Maurizia Seggiani is a Full Professor of Principles of Chemistry for Applied Technologies at the University of Pisa, Italy. Her research activities are focused on analysis/optimization of chemical processes regarding the waste management (treatment/recovery/valorization of industrial solid/liquid/gaseous effluents), biomass gasification, development and application of solid adsorbents for carbon capture at high temperature and also, recently, development of thermoplastic biodegradable/compostable composites for applications in agriculture/marine environments. In the last years, she has been coordinator of research projects concerning the development, processing and validation of bio-composites based on PCL, PHAs and PBSA and industrial by products (collagen hydrolysate) and natural waste fibers for different applications.

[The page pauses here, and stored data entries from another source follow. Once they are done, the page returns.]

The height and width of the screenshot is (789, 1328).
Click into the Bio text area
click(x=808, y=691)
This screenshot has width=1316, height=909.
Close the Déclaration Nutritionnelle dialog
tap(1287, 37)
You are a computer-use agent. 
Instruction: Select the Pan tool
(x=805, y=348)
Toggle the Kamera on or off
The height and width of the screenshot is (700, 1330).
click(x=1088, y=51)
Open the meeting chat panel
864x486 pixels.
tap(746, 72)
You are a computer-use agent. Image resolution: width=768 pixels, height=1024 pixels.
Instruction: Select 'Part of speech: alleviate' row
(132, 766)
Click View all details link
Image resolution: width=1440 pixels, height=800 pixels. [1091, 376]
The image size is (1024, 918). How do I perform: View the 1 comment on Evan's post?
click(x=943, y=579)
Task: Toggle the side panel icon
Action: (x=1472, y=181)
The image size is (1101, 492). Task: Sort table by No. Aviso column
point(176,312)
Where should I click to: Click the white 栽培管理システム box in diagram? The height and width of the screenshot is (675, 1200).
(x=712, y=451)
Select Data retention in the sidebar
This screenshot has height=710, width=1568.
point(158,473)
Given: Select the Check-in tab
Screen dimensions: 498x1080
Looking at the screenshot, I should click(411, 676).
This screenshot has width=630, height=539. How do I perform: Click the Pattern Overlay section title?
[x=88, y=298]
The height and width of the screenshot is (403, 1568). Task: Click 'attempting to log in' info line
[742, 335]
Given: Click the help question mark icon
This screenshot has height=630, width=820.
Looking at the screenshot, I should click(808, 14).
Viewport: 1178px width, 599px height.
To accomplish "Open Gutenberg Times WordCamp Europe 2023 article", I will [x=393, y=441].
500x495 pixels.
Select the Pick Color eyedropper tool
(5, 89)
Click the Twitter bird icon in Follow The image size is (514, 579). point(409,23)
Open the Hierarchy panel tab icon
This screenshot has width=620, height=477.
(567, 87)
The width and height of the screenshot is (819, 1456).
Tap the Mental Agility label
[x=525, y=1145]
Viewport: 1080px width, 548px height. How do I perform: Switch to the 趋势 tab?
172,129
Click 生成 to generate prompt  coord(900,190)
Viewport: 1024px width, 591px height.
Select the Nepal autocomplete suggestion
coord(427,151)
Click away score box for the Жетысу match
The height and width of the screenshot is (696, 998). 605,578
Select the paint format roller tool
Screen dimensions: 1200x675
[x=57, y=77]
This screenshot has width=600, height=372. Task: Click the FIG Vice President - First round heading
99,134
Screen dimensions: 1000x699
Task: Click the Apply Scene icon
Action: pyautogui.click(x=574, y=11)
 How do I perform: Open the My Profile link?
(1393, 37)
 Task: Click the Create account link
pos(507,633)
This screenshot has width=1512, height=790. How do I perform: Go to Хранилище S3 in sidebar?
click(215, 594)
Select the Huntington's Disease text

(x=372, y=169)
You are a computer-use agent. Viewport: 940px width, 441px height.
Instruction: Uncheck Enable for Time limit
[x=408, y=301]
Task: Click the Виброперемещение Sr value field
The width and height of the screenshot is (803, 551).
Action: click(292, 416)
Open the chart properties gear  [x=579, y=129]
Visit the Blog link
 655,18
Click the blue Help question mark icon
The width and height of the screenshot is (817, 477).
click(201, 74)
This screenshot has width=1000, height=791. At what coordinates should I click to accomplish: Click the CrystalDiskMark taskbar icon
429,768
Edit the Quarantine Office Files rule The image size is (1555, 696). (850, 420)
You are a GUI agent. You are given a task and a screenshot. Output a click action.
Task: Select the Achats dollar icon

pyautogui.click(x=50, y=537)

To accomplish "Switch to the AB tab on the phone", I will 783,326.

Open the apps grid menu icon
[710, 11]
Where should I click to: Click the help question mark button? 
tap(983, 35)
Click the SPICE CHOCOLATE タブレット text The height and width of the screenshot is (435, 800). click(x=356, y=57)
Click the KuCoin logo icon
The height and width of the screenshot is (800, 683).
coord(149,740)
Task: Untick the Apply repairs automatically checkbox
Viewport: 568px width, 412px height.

In this study, thermoplastic blends based on poly (butylene succinate-co-adipate) (PBSA) and different raw hydrolyzed collagens (HCs), byproducts of the tannery industry, were investigated for the production of biodegradable items for applications in agriculture. The used HCs were obtained by alkaline (HCa) and enzymatic (HCe) hydrolysis of the solid wastes generated during the phase of shaving in the tanning process. PBSA/HC blends, containing 5-20 wt% of HC, were produced by melting extrusion and characterized in terms of processability by blow film extrusion/injection molding and thermal/rheological properties. In view of their potential use in agriculture, the ultimate aerobic biodegradability of films (thickness 300 micron) was evaluated under controlled composting conditions, according to the UNI EN ISO 14855-1; dog-bone specimens, produced by injection molding, were also subjected to a disintegration test carried out in compost under curing at room temperature, according to the UNI EN 14045. The blown films, produced up to 20 wt% of HCa, resulted flexible with satisfactory tensile properties and excellent tear resistance, due to its good compatibility with the polymeric matrix and plasticizing effect. While, the HCe behaved as filler, due to the poor interfacial matrix/HC interactions with consequent continuous decrease of the tensile properties with increasing HCe loading. All the blends up to 20 wt.% HCa and HCe resulted suitable for the injection molding obtaining molded specimens with good tensile properties, in particular those containing HCa. Both HCs improved the biodegradation rate of the blends studied, with even higher rates than cellulose. The results obtained encourage the use of the raw collagen hydrolysates derived from the tannery industry in the production of thermoplastic blends to obtain compostable/biodegradable films or molded products with N-fertilizing properties for applications in agriculture (mulch) and plant nurseries.